I think I have my own issues in relating in caring too much I want to fix it all. I want to make it all better for everyone and I don't include myself in the picture.
These days I am more and more aware that I want I need is reciprocal not a one way street which is what it is with the A. Whatever I do for him is never enough so why do anything.
If I mention anything couple related he will just go into his needs. He has no clue what it is to be a couple. And we have been a "couple" per se for 7 years. So why bother?
I give up. I stop trying to be a couple.
He's not capable of it. The only thing he can do is demand demand demand demand.
I think it is caring to be aware they are sick. The level of caring I have done for the A though is that of someone with no sense of self preservation and no ability to say no. Of course whne you are faced with a 6 feet 6 inch tantruming baby it is a bit difficult to say no.
At some point many of us do get to say no though and it is often after much much grief.
I've never been to an alanon meeting that didn't have boxes of tissues all over the place.
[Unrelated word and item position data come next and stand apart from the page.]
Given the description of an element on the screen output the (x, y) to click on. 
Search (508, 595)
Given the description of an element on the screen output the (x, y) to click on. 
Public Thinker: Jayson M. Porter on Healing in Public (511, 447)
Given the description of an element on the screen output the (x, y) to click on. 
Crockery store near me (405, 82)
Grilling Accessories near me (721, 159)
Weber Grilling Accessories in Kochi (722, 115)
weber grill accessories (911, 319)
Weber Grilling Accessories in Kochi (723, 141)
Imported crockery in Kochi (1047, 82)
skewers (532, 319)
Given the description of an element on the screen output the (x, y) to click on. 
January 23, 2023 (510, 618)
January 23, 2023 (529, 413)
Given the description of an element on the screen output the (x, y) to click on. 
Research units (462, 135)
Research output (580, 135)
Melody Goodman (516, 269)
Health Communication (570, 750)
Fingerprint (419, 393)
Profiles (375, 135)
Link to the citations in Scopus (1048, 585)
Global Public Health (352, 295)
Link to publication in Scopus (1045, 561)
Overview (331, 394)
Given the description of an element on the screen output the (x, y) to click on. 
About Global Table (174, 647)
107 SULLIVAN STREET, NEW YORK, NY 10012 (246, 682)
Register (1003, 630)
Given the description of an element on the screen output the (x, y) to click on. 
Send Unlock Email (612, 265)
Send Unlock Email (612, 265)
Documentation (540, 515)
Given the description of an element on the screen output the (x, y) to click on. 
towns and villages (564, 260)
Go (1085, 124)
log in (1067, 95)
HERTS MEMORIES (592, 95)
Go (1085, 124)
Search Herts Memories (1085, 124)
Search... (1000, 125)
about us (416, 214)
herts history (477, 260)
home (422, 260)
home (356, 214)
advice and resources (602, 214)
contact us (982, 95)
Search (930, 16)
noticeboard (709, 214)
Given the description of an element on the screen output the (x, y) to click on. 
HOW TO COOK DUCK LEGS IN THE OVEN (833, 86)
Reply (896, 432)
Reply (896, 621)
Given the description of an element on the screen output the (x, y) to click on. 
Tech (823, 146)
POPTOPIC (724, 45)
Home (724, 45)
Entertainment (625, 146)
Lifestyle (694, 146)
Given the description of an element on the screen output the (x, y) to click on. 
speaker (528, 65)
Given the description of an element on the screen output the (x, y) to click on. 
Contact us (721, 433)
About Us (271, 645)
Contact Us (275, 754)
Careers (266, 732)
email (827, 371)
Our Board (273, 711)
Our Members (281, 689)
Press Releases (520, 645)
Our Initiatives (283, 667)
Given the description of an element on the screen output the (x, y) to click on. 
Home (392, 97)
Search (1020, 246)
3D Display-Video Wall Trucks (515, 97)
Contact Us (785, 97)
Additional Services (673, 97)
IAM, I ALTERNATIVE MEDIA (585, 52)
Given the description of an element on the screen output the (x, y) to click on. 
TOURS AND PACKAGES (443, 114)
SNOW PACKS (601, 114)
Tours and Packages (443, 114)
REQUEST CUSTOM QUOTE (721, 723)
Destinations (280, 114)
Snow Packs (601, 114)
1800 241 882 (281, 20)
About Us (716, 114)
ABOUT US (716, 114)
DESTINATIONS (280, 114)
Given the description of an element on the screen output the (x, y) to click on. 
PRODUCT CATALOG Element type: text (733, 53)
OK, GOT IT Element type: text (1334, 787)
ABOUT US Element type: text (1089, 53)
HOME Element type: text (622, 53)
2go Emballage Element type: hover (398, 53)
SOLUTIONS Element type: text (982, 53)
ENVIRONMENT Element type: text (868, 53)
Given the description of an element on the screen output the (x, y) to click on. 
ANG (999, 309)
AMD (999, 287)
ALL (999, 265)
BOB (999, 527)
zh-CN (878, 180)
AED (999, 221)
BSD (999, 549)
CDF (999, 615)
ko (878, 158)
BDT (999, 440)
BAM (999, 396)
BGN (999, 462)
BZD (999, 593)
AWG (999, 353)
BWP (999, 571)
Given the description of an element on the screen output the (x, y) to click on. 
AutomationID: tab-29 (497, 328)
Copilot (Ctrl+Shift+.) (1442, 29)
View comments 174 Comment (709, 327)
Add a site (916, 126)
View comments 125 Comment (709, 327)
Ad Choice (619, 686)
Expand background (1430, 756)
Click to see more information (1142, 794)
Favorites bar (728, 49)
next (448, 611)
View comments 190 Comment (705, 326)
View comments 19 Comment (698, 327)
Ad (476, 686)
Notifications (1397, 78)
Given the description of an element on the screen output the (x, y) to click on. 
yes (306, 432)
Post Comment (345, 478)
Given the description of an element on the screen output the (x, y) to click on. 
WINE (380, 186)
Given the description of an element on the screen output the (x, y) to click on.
Everybody cries, and nobody judges.
It is tremendously freeing to share your feelings, and tell your story, truthfully, face to face with other human beings. Just saying those things, some of which I had never told anybody, took away so much of their power over me. In some ways it is easier that they are strangers - nothing you can say will hurt them. You can tell the truth, and there are no repercussions. They just listen, and it helps take the pain away.